Four uterine-contractile substances (a, b, c and d) were extracted with acetic acid, n-butanol, distilled water and methanol from a reaction mixture obtained by incubating rat plasma kininogen with the kinin-forming enzyme in the rat stomach. Gradient and equilibrium chromatography on SP-Sephadex C-25 columns were carried out with the extract containing these materials (a, b, c and d). The materials could not be separated by chromatography on SP-Sephadex C-25, but were separated by high performance liquid chromatography (HPLC) with a Zorbax ODS reversed-phase column. All the materials (a, b, c and d) contracted rat uterus and relaxed rat duodenum. The uterine-contractile activity of the materials was abolished by chymotrypsin, but not by trypsin treatment. The retention times of materials a, c and d on HPLC wre different from that of kallidin, MLBK, bradykinin (BK) and neurotensin; but the retention time of material b was equal to that of BK. The content ratio of a:b:c:d was 4:4:67:25, calculated from the uterine-contractile activity of these materials.

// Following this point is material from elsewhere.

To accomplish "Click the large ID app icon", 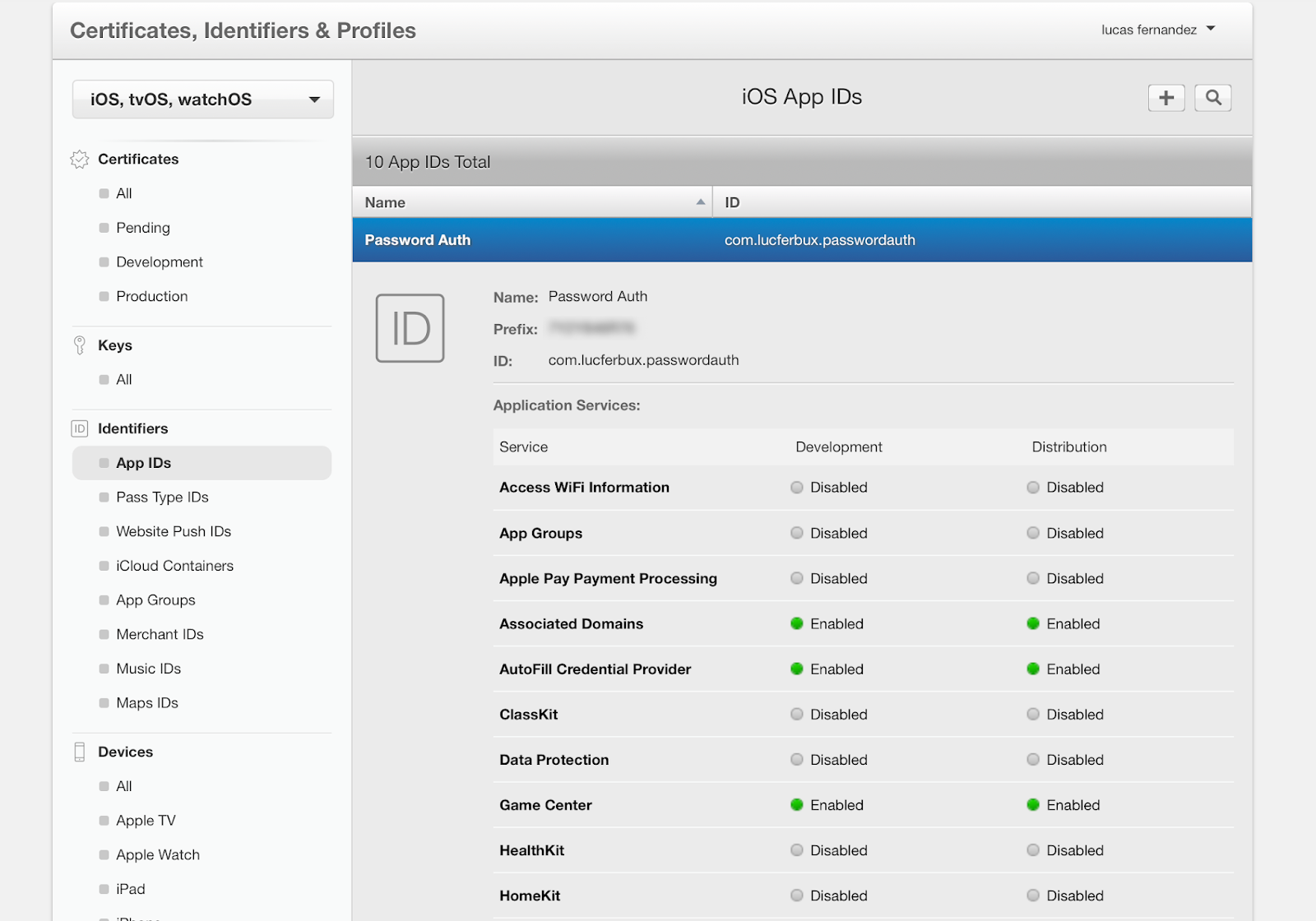I will pyautogui.click(x=410, y=328).
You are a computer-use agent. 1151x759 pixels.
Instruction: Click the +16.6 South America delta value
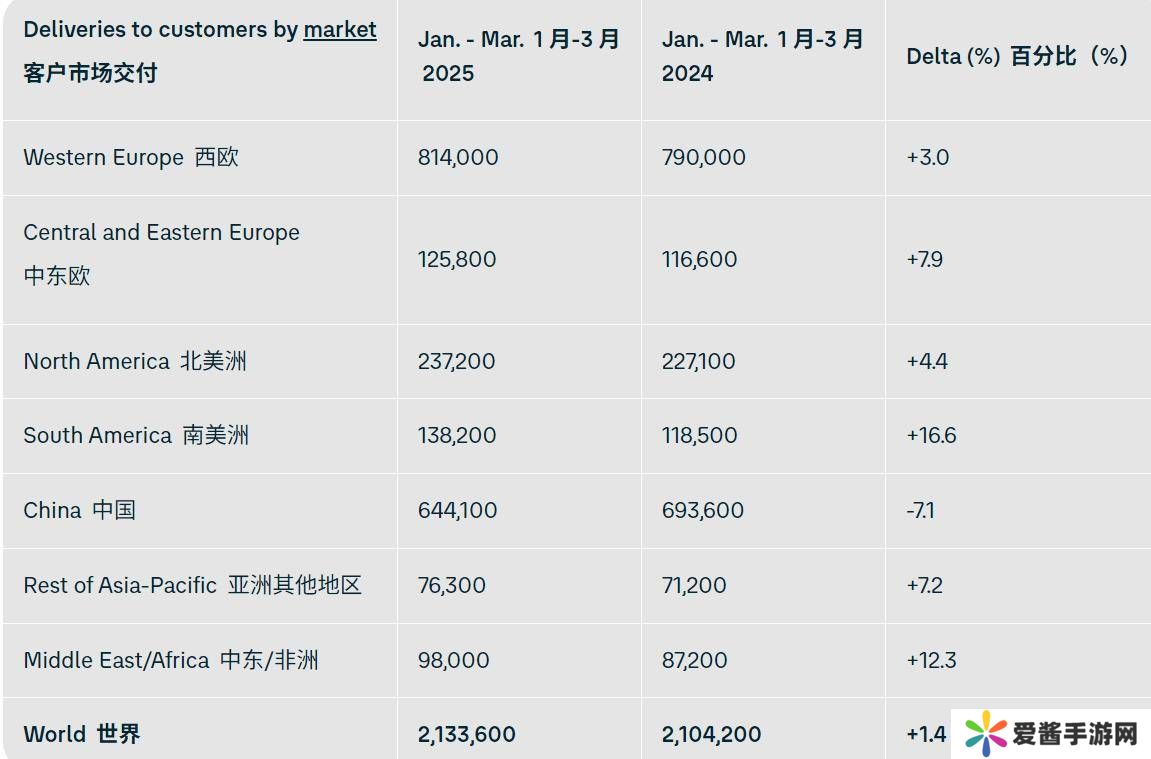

The apparent MW of the major material c, estimated by gel chromatography, was 1650. Material c contracted rat uterus (1.2 .times. 10-10 g/ml), relaxed rat duodenum (2 .times. 10-10 g/ml), and produced a fall in rabbit blood pressure (4.4 .times. 10-8 g/kg). Material c was classified as a biologically BK-like peptide which is distinct from kallidin, MLBK, BK and neurotensin.